### Exercise description:
Set the records down again. Match every line exactly.

(Stored dataset items)
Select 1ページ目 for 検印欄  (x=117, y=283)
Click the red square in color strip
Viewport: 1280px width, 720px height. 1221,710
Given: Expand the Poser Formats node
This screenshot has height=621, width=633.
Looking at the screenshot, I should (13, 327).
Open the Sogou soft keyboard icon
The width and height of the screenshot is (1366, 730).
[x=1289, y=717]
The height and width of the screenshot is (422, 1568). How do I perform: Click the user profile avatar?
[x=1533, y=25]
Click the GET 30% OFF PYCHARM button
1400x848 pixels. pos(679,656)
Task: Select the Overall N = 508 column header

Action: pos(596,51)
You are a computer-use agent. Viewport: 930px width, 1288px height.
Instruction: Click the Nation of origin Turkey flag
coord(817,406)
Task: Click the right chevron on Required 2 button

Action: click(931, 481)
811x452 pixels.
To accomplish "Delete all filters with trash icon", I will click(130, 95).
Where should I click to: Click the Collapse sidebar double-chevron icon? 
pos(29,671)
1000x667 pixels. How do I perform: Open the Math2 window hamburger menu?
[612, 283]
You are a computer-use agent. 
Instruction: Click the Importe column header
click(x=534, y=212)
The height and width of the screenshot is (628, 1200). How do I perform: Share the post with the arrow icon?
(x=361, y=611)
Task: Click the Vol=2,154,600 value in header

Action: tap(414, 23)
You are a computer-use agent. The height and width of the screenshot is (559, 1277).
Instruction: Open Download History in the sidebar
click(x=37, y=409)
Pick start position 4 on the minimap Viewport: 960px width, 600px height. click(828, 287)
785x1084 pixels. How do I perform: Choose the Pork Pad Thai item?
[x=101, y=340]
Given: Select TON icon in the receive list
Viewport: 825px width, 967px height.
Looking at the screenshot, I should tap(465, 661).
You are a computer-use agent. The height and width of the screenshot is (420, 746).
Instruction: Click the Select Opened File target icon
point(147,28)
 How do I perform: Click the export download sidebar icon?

### Completed exercise:
Select 1ページ目 for 検印欄  (x=117, y=283)
Click the red square in color strip
Viewport: 1280px width, 720px height. 1221,710
Given: Expand the Poser Formats node
This screenshot has height=621, width=633.
Looking at the screenshot, I should (13, 327).
Open the Sogou soft keyboard icon
The width and height of the screenshot is (1366, 730).
[x=1289, y=717]
The height and width of the screenshot is (422, 1568). How do I perform: Click the user profile avatar?
[x=1533, y=25]
Click the GET 30% OFF PYCHARM button
1400x848 pixels. pos(679,656)
Task: Select the Overall N = 508 column header

Action: pos(596,51)
You are a computer-use agent. Viewport: 930px width, 1288px height.
Instruction: Click the Nation of origin Turkey flag
coord(817,406)
Task: Click the right chevron on Required 2 button

Action: click(931, 481)
811x452 pixels.
To accomplish "Delete all filters with trash icon", I will click(130, 95).
Where should I click to: Click the Collapse sidebar double-chevron icon? 
pos(29,671)
1000x667 pixels. How do I perform: Open the Math2 window hamburger menu?
[612, 283]
You are a computer-use agent. 
Instruction: Click the Importe column header
click(x=534, y=212)
The height and width of the screenshot is (628, 1200). How do I perform: Share the post with the arrow icon?
(x=361, y=611)
Task: Click the Vol=2,154,600 value in header

Action: tap(414, 23)
You are a computer-use agent. The height and width of the screenshot is (559, 1277).
Instruction: Open Download History in the sidebar
click(x=37, y=409)
Pick start position 4 on the minimap Viewport: 960px width, 600px height. click(828, 287)
785x1084 pixels. How do I perform: Choose the Pork Pad Thai item?
[x=101, y=340]
Given: Select TON icon in the receive list
Viewport: 825px width, 967px height.
Looking at the screenshot, I should tap(465, 661).
You are a computer-use agent. The height and width of the screenshot is (420, 746).
Instruction: Click the Select Opened File target icon
point(147,28)
 How do I perform: Click the export download sidebar icon?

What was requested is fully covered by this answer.